The genome-based characterizations of early and late-stage colonizers were consistent with temporal patterns of taxa observed in time-course amplicon sequencing data. The highly prototrophic taxa Cellvibrio and Devosia, increased in relative abundance earliest, peaking in 13C-enrichment at days 7 to 14 and declining by day 30 (Figure 6b; Figure S6a). Chaetomium were also early colonizers, showing 13C-enrichment by day 7 (Figure S7). In contrast, the relative abundance of Actinobacteria was less dynamic, and these organisms tended to become labeled on, or after, day 14. Taxa predicted to be slowest growing, and identified as 13C-enriched, non-cellulolytic, and highly auxotrophic (Planctomyces, Sphingomonas and members of Verrucomicrobia), began to increase in relative abundance only after day 14 and were maximally 13C-enriched on day 30 (Figure 6c; Figure S6c).
Surface Adhesion and Surface Motility
Phylobins from cellulolytic taxa were more likely to encode the capacity for surface adhesion and/or surface motility than other groups, including twitch motility, pili systems and fimbriae (Figure S8a).

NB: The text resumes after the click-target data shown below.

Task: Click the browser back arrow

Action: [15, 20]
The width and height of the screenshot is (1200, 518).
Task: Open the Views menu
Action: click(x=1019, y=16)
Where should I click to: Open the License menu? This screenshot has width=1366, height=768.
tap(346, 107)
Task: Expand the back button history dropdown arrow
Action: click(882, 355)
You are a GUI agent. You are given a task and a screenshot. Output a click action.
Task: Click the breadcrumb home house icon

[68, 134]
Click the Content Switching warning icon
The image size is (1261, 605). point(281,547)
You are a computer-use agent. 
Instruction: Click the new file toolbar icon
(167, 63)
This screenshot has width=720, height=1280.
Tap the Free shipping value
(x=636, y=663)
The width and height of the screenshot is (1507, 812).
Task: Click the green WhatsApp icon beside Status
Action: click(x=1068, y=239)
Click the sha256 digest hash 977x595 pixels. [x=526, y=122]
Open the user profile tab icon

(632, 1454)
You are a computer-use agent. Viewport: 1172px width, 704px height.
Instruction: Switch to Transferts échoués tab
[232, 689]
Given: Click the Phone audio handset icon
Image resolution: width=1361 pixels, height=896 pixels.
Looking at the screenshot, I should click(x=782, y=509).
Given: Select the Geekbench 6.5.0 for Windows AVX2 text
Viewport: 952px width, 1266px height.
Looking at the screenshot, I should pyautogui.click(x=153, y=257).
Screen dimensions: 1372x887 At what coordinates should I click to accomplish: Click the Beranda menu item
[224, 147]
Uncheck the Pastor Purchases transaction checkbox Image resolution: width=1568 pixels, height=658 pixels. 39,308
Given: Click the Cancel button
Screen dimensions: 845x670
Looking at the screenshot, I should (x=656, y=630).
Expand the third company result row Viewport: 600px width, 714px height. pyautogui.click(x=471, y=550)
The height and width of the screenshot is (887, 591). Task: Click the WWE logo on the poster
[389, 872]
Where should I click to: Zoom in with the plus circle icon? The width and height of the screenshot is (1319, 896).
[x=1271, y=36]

Surface attachment proteins were abundant in reference genomes from 13C-enriched taxa (both cellulolytic and non-cellulolytic), and in phylobins classified as Rhizobiales and Caulobacterales (Figure S8b). Adhesion proteins used in gliding motility (aglZ and sprB) were present in reference genomes of cellulolytic taxa but absent from phylobins.